According to a recent article in the Los Angeles Times, the already small percentage of women in technical positions in the high-tech industry is dropping, not climbing.

In an op-ed, former Wikimedia Foundation head Sue Gardner reported that “Multiple studies have found that the proportion of women in the tech workforce peaked in about 1989 and has been steadily dropping ever since.”

The reason is not about women wanting work-life balance or starting families or any of the other usual explanations. Instead, it’s the way women are treated in this particular industry.

Gardner conducted a survey and found that half the respondents said, “... they've been treated in a way they find hostile, demeaning or condescending, and a third said their bosses are friendlier and more supportive with their male colleagues.”

And, Gardner cited a 2008 Harvard Business Review study called The Athena Factor, which noted that, “Just as their male colleagues' careers are taking off, women's start to stall, with those who've reached the beginning ranks of management reporting feeling blocked in moving up because they don't have a mentor, a sponsor or a road map.”

Said Gardner, “Women who quit tech aren't fragile.
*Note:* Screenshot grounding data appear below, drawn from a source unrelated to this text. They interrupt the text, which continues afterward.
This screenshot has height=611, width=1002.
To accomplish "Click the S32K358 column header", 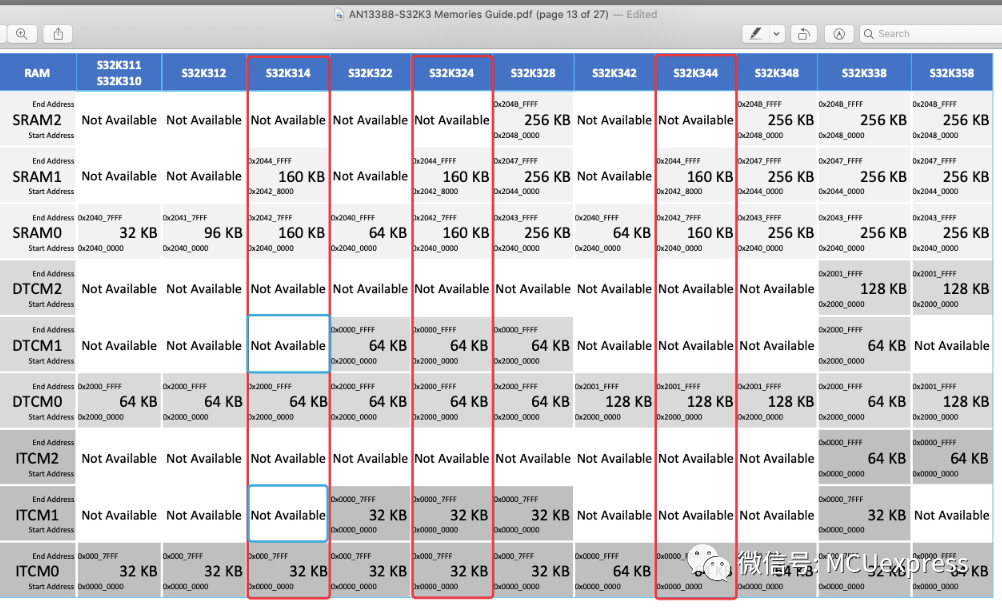I will (952, 73).
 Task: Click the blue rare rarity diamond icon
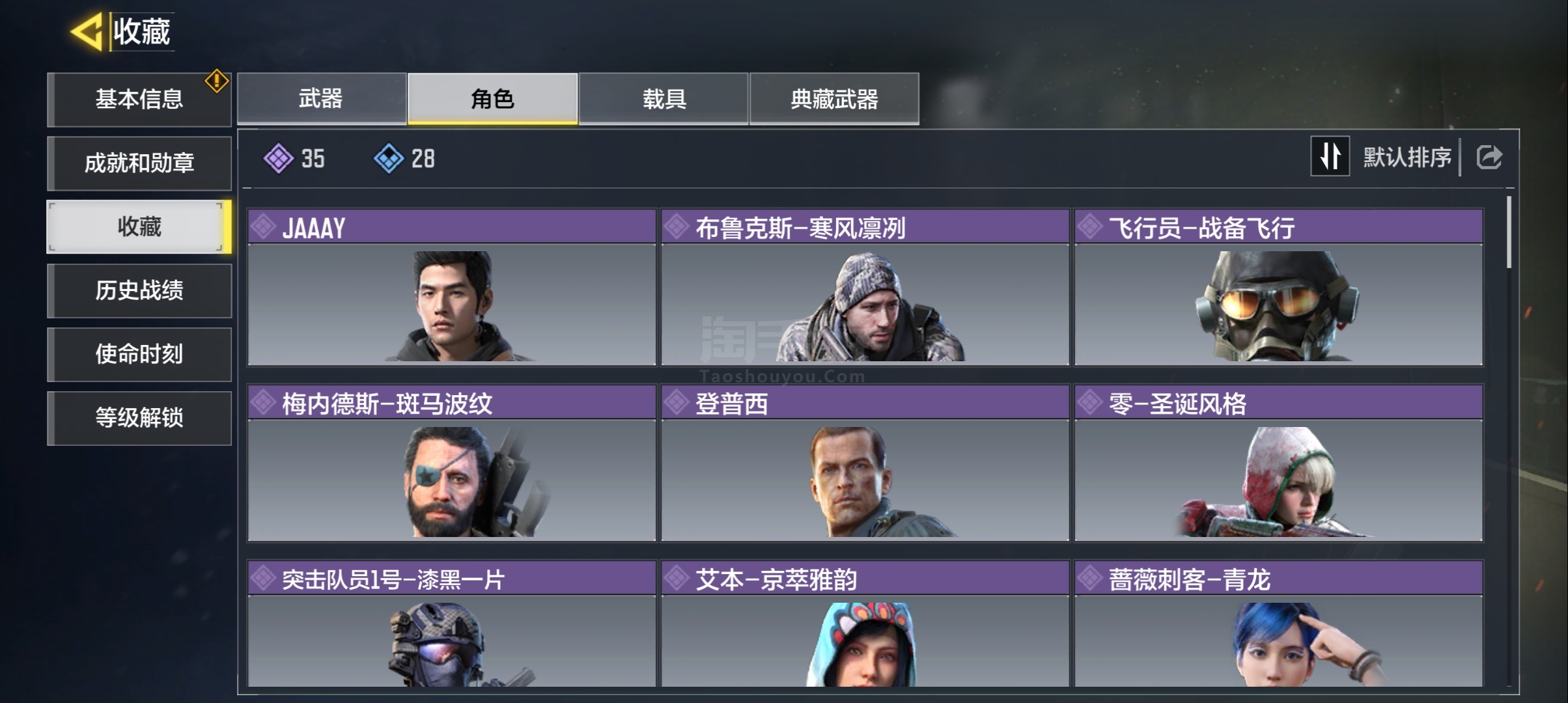point(389,158)
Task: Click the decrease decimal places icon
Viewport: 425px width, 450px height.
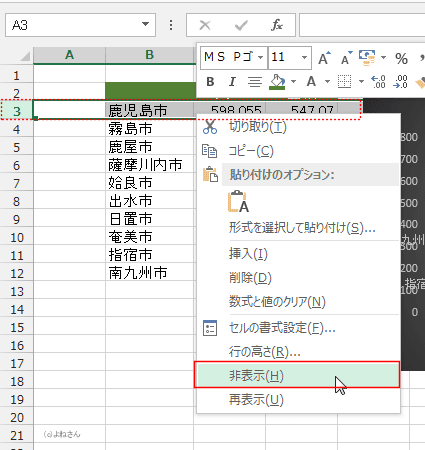Action: click(x=400, y=82)
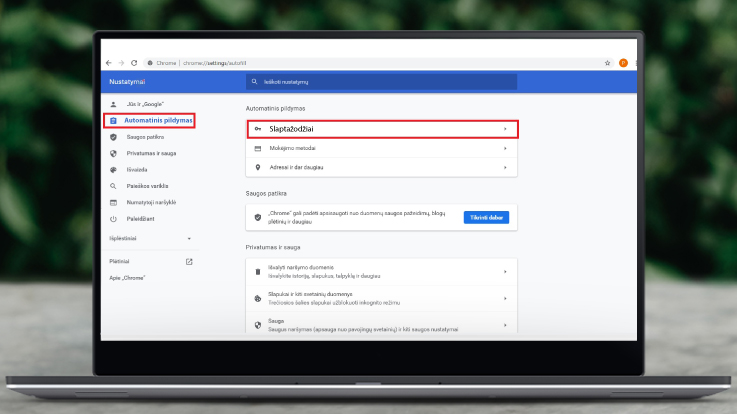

I think they're fed up.” And, women who leave tech don’t retire or leave the workforce; they go into other, more welcoming, industries.

The tech industry, she said, is squandering talent. “A rational industry,” she wrote, “would shut down overt misogyny because in addition to being morally repugnant, it's terrible for business.”

Speed Matters supports gender rights and equality in the tech industry – and in every facet of American life.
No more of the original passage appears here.